Data Warehousing – there really isn't just one answer

Column Microsoft and Teradata are both significant players in the BI market but they have wildly different approaches to the challenges of extracting information from data. The reason lies in the fact that the two companies elected to solve two very different, but equally intractable, computational problems in order to get their BI systems to perform well.

Two different approaches

Business Intelligence is a complex area and generalisations are notoriously imprecise, but without generalisations discussions become book length, so let’s generalise a little.

BI is about extracting information from data. The data in most enterprises is distributed across multiple transactional systems (Finance, Sales, HR etc.) so we have to pull it into one place before we can analyse it.

A wish list for an efficient BI system looks something like this:

  1. Rapid movement of data from source systems to analytical system
  2. Easy auditing of data
  3. Minimum number of copies of the data
  4. Rapid analytical queries (2-3 seconds)
  5. Users presented with an ‘analytical view’ of data

As a general rule the more copies of the data, the more difficult it is to audit, so Points 2 & 3 are somewhat linked. Despite its position at number 4, rapid analytical querying is very important: an analytical query may be showing information that results from the aggregation of five billion rows in a source system, yet it must return the answer in two to three seconds. Point five covers the requirements of the end users: they certainly don’t want to see tables in a relational database; they want to work with dimensions and measures, or some near equivalent.

Given this common wish list, how did Microsoft and Teradata end up with such different strategies?

Diagram contrasting Teradata’s and Microsoft’s view of the Data Warehouse.

In Teradata’s world (shown on the left of Figure 1, above), the extracted and cleaned data is placed in a central store, known as an Enterprise Data Store or (these days) Enterprise Data Warehouse (EDW). There it is held as a relational structure and all the analytical queries are run directly against the data in the EDW.

In the Microsoft world (the right hand side of Figure 1), data is placed in a central store or data warehouse which is also typically structured as relational tables.
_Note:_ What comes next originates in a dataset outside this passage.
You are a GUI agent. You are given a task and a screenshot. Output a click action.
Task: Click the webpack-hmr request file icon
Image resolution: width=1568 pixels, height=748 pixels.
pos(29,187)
However subsets of the data are then moved from the warehouse into data marts, restructured as multi-dimensional data, and it is against these data marts that queries are run.
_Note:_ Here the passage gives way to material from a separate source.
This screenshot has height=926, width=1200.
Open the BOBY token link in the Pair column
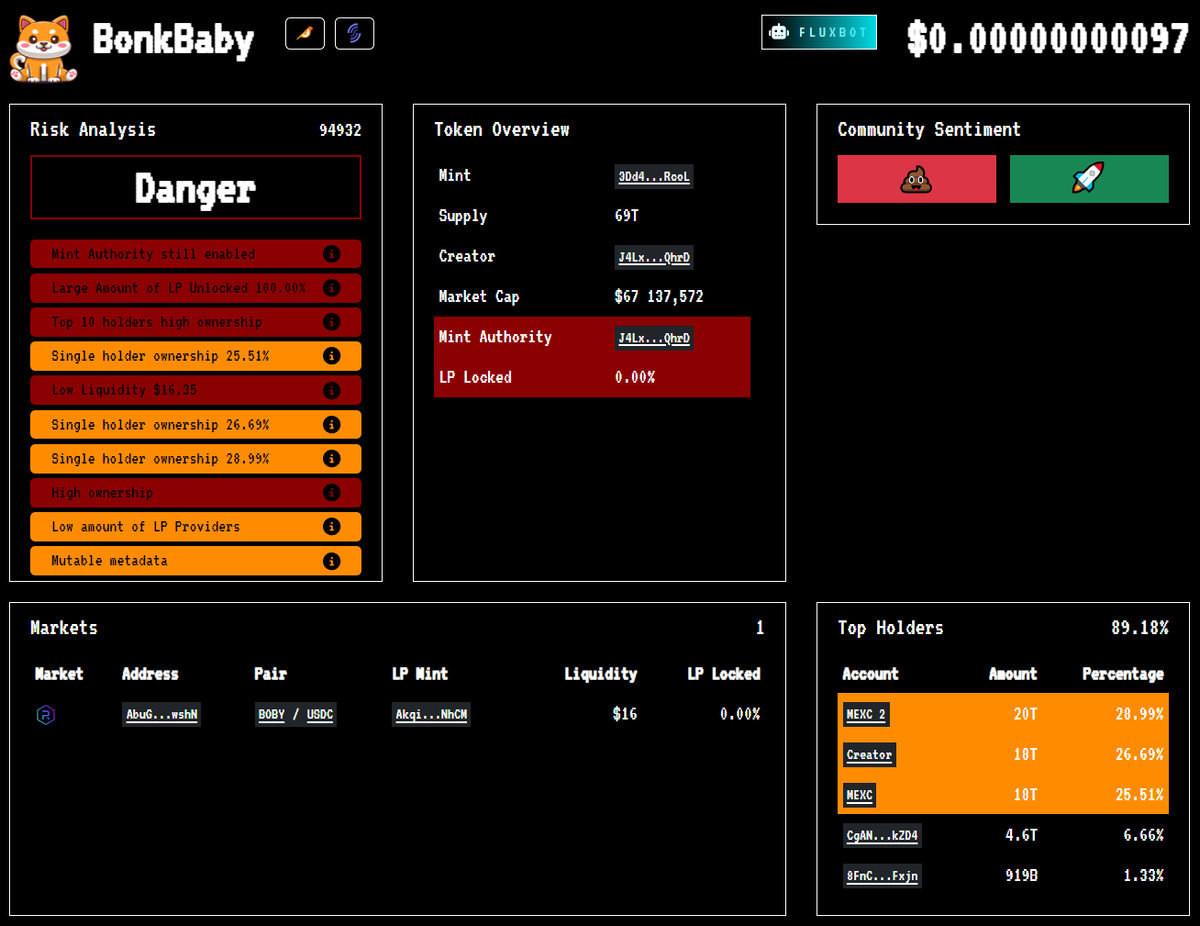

These two approaches are radically different because the two companies have chosen to solve the overall problem of BI by solving two different computational problems – both of which have been serious thorns in the side of commercial computing since the mid 1980s.

Teradata’s approach

The age-old problem Teradata addressed is simple to express – it is very difficult to run fast analytical queries against a relational structure.

Teradata solved this problem using a mix of parallel hardware and innovative software, not only solving the problem for small data sets but providing a solution that scales to truly massive data sets.

Once you solve this problem, then a side effect is that you can keep the BI structure very simple. In turn, that means that the majority of the wish list is automatically satisfied; indeed points 1 - 4 are natural side effects of the solution.

The data only moves once, so the delays are minimised. Only two copies of the data are held, one in the originating source systems and one in the EDW, so auditing is about as easy as it is going to get.

And the final wish list point? In order to hide the complexity of the relational store, Teradata has placed a logical layer between the user and the EDW or EDS data structure (see Figure 2, below). This translates the relational views of the data into analytical views so the users never have to see the relational structure.

Diagram, updated, contrasting Teradata’s and Microsoft’s view of the Data Warehouse.